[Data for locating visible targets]
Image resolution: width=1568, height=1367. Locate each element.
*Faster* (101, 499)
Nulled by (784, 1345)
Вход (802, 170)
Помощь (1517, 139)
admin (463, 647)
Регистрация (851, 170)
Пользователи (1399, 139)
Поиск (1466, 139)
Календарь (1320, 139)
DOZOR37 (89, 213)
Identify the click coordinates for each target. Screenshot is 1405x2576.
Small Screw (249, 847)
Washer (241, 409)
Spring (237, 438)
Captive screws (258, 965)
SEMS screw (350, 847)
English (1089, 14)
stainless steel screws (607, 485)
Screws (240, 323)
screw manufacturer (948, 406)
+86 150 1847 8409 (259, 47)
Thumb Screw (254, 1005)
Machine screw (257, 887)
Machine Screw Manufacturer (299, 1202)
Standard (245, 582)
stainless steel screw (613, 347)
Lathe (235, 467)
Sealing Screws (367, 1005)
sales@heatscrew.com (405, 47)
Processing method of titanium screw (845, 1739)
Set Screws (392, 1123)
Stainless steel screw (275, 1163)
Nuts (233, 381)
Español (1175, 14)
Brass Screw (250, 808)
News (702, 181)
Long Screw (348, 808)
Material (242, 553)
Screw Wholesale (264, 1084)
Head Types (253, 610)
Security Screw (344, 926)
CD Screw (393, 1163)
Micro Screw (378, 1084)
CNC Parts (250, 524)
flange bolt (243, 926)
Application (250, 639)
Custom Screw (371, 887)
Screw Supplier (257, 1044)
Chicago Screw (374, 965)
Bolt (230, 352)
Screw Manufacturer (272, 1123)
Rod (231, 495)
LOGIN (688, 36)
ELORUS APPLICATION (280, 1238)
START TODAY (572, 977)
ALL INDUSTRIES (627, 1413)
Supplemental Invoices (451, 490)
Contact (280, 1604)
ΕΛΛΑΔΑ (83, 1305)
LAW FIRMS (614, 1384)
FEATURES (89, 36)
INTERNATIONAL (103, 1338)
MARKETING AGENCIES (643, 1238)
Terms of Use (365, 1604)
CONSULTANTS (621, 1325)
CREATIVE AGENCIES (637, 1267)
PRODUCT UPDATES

Problem to solve: Could you repeat every one of the entries above word for word, without changing anything?

Task result:
Image resolution: width=1568, height=1367. Locate each element.
*Faster* (101, 499)
Nulled by (784, 1345)
Вход (802, 170)
Помощь (1517, 139)
admin (463, 647)
Регистрация (851, 170)
Пользователи (1399, 139)
Поиск (1466, 139)
Календарь (1320, 139)
DOZOR37 (89, 213)
Identify the click coordinates for each target. Screenshot is 1405x2576.
Small Screw (249, 847)
Washer (241, 409)
Spring (237, 438)
Captive screws (258, 965)
SEMS screw (350, 847)
English (1089, 14)
stainless steel screws (607, 485)
Screws (240, 323)
screw manufacturer (948, 406)
+86 150 1847 8409 (259, 47)
Thumb Screw (254, 1005)
Machine screw (257, 887)
Machine Screw Manufacturer (299, 1202)
Standard (245, 582)
stainless steel screw (613, 347)
Lathe (235, 467)
Sealing Screws (367, 1005)
sales@heatscrew.com (405, 47)
Processing method of titanium screw (845, 1739)
Set Screws (392, 1123)
Stainless steel screw (275, 1163)
Nuts (233, 381)
Español (1175, 14)
Brass Screw (250, 808)
News (702, 181)
Long Screw (348, 808)
Material (242, 553)
Screw Wholesale (264, 1084)
Head Types (253, 610)
Security Screw (344, 926)
CD Screw (393, 1163)
Micro Screw (378, 1084)
CNC Parts (250, 524)
flange bolt (243, 926)
Application (250, 639)
Custom Screw (371, 887)
Screw Supplier (257, 1044)
Chicago Screw (374, 965)
Bolt (230, 352)
Screw Manufacturer (272, 1123)
Rod (231, 495)
LOGIN (688, 36)
ELORUS APPLICATION (280, 1238)
START TODAY (572, 977)
ALL INDUSTRIES (627, 1413)
Supplemental Invoices (451, 490)
Contact (280, 1604)
ΕΛΛΑΔΑ (83, 1305)
LAW FIRMS (614, 1384)
FEATURES (89, 36)
INTERNATIONAL (103, 1338)
MARKETING AGENCIES (643, 1238)
Terms of Use (365, 1604)
CONSULTANTS (621, 1325)
CREATIVE AGENCIES (637, 1267)
PRODUCT UPDATES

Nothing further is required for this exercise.